The last several weeks saw two major victories for the emerging anti-fascist forces in the United States. First, on March 5th, Richard Spencer’s talk at Michigan State University faced overwhelming opposition, with elements of the Traditionalist Worker’s Party being driven off from the event, leaving a paltry audience of approximately a dozen people for Spencer’s hour-long reflection on the victories of the tiki torch rally and the “bit of a disaster,” in his words, that took the life of Heather Heyer in Charlottesville. The complete failure of the Alt-Right to secure a platform for speech at Michigan State elicited Spencer’s now widely circulated admissions that “antifa is winning,” and that spreading genocidal rhetoric on college campuses was no longer “fun.” Days later, on March 13th, Matthew Heimbach, leader of the Traditionalist Worker’s Party, after failing to support Spencer at Michigan State, was arrested for a sordid brawl involving his top spokesman, father in law, and former TWP member Matt Parrott. The two got into an altercation over Heimbach sleeping with Parrott’s wife that spilled out into a Wal-Mart parking lot. As of March 14th, The Traditionalist Worker’s Party website has been taken down, and there are numerous reports that the party is beginning a “rebranding” campaign much like Vanguard America after their member, James Fields, murdered Heather Heyer in Charlottesville.
These victories provide an occasion for anti-fascists in America to reflect on the course of our movement against fascism, white supremacy, and Nazi apologism, and on which approaches and tactics work and which do not. From Berkeley and Austin to Chicago and Charlottesville, anti-fascists across the country have made impressive progress in consolidating, expanding, and developing diverse movements. Alongside physical removal, anti-fascists have built community support programs, aid programs, and educational initiatives, methods the APL has endorsed previously on the Phoenix. Antifa is “winning,” in Richard Spencer’s words, because this diversity in tactics is united by a shared principle across anti-fascist crews, parties, and sects: that fascists should be given no platform for speech and growth on college campuses or anywhere else. If anything can be taken from the defeat of Spencer and the Traditionalist Worker’s Party in Michigan, it is that there can be no debate with fascists. Communists must reject the liberal and revisionist notion that dialogue or public debate with fascists provides any positive benefit for our movement against capitalism and fascism. Richard Spencer and the TWP withered under a no-platform campaign, but as these forces reorganize themselves, adapt, and reemerge to threaten our communities once again, it is essential that anti-fascists continue to build the anti-capitalist movement side-by-side with a strict dedication to no-platforming fascists.

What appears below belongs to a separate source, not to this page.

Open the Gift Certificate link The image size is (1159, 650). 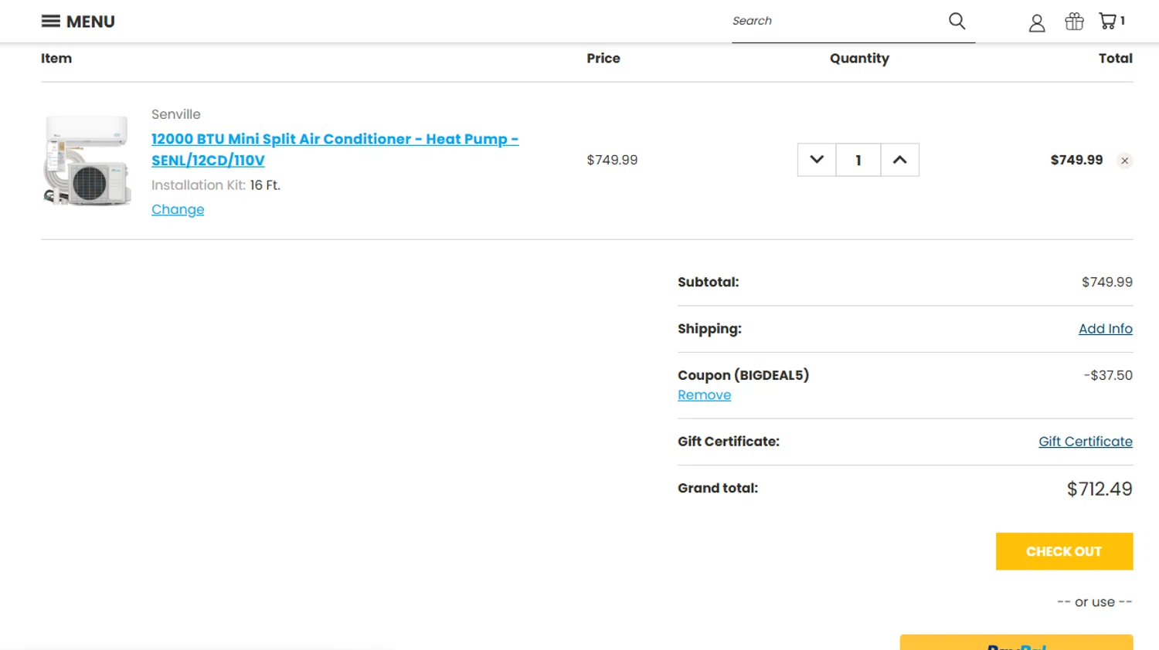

The APL and other anti-fascist organizations’ dedication to no-platforming is not shared by all elements on the left. Dugin-sympathetic “anti-imperialists” often highlight perceived shared grievances between “populist” movements and socialists, and claim that open discourse between the Alt-Right and Left might produce a positive coming together. Caleb Maupin’s “Students and Youth for a New America,” co-sponsored one such event in the summer of 2017, in which Maupin “debated” virulent Charlottesville fascist Augustus Invictus. The shared ground Maupin and Invictus had for such a debate, per the SYNA post announcing the event, was an opposition to “the psuedo-left of middle class activists who obsess with identity politics” which “is off putting to many working class Americans.” There is a principled, Marxist critique of identity politics as a liberal corruption of liberation struggles, but Maupin and his supporters instead attack it in reactionary terms and in the same way as fascists. Maupin openly states that the left “panders to blacks,” and “what pronouns people are called” a clear invocation of white-chauvinist identity politics, but it is not identified as such by him because for both fascists and Duginites, “identity politics” is used exclusively to attack minority groups while they pursue an identity politics that normalizes and glorifies white american chauvinism.

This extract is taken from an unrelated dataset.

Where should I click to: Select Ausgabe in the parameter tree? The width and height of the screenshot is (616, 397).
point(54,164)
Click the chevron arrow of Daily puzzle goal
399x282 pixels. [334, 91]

Such debates and the ideology behind them also reveal a fundamental misunderstanding about the goal of fascist discourse in socialist spaces. As identified by Palmiro Togliatti, the famous Italian Marxist-Leninist, and several other critics of fascist development, fascists enter left discourse to corrupt it and reorient it towards a Strasserite opposition to capitalist hierarchy down racial and ethnic lines. The history of fascism tells a story of violence against the left and corruption of class analysis when that violence fails. There can be no uncorrupted common ground with fascists, and those who continue to attempt to find it only amplify Nazi voices for no substantive gain for the movement against capitalism and fascism. It is not an error only Maupin and other Duginites make, the PSL’s Brian Becker invited noted antisemite and holocaust denying fascist Alberto Garcia Watson (and several other far right guests) to speak on his podcast and openly shared common ground with him, and others have encouraged more open dialogue with fascists.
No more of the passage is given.